* TASK PROMPT: Exact copies of the lines below are the goal; any images in them are dropped.

Top of DATA FOR THE TASK

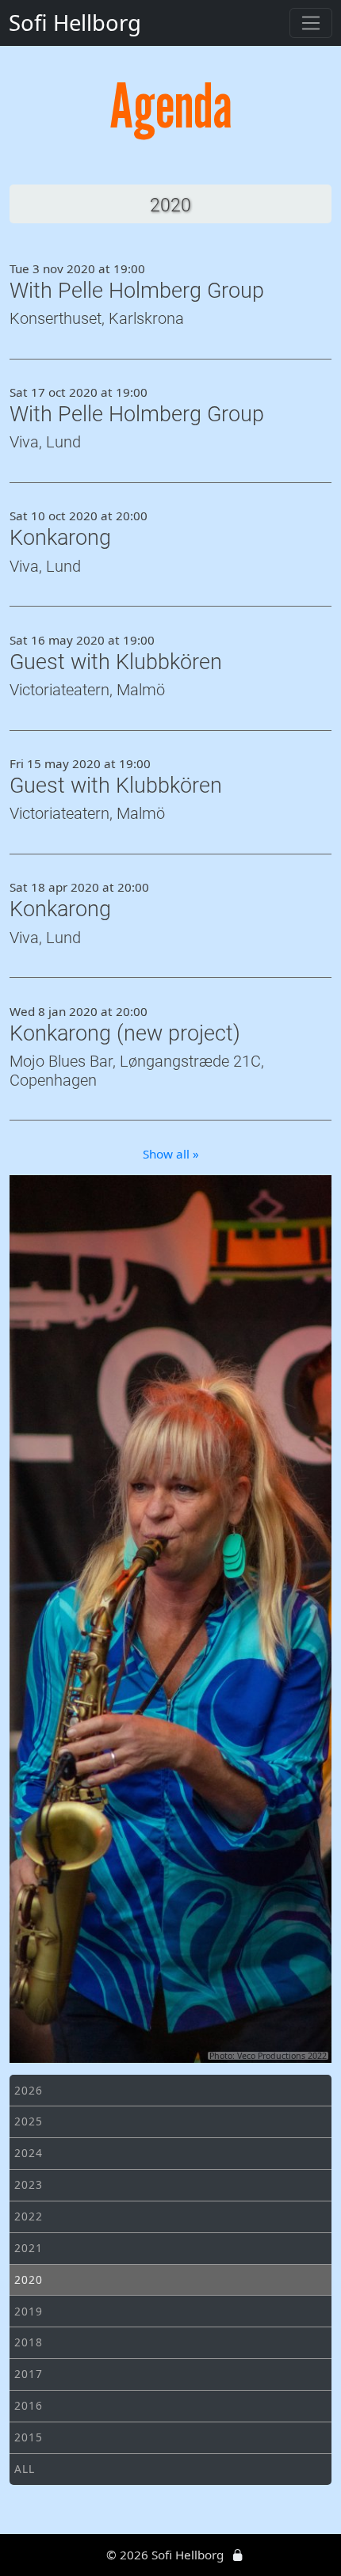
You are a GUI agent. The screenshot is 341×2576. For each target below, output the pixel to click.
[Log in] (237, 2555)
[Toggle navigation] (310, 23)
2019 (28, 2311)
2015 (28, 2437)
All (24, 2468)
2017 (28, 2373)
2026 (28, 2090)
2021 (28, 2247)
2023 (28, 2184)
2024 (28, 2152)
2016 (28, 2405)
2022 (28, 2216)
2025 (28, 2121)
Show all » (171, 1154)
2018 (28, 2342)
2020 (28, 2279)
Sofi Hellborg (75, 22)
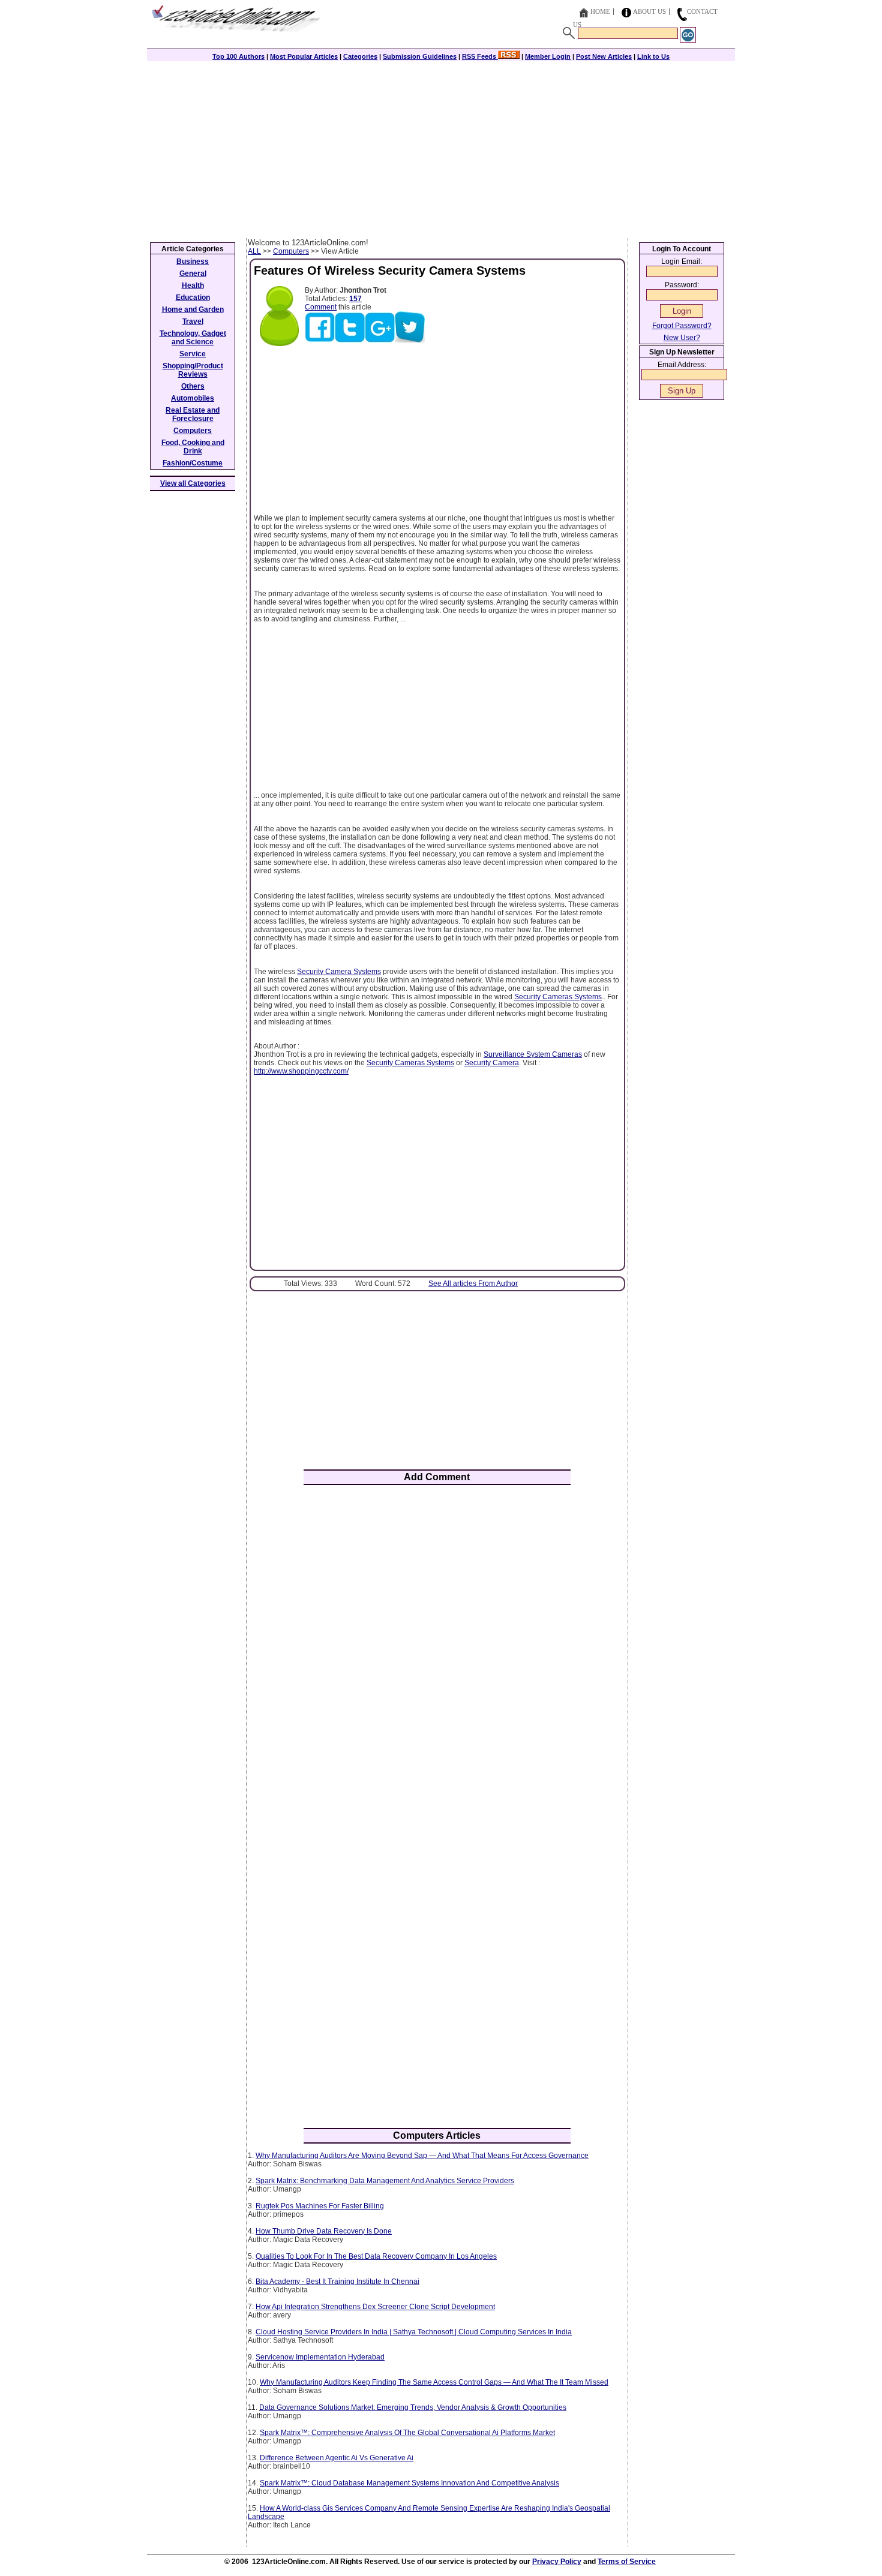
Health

Bottom of DATA FOR THE TASK

* FINAL ANSWER:
You are a GUI agent. The screenshot is 341×2576. For each target below, output the pixel to click.
[Log in] (237, 2555)
[Toggle navigation] (310, 23)
2019 (28, 2311)
2015 (28, 2437)
All (24, 2468)
2017 (28, 2373)
2026 (28, 2090)
2021 (28, 2247)
2023 (28, 2184)
2024 (28, 2152)
2016 (28, 2405)
2022 (28, 2216)
2025 (28, 2121)
Show all » (171, 1154)
2018 (28, 2342)
2020 (28, 2279)
Sofi Hellborg (75, 22)
Health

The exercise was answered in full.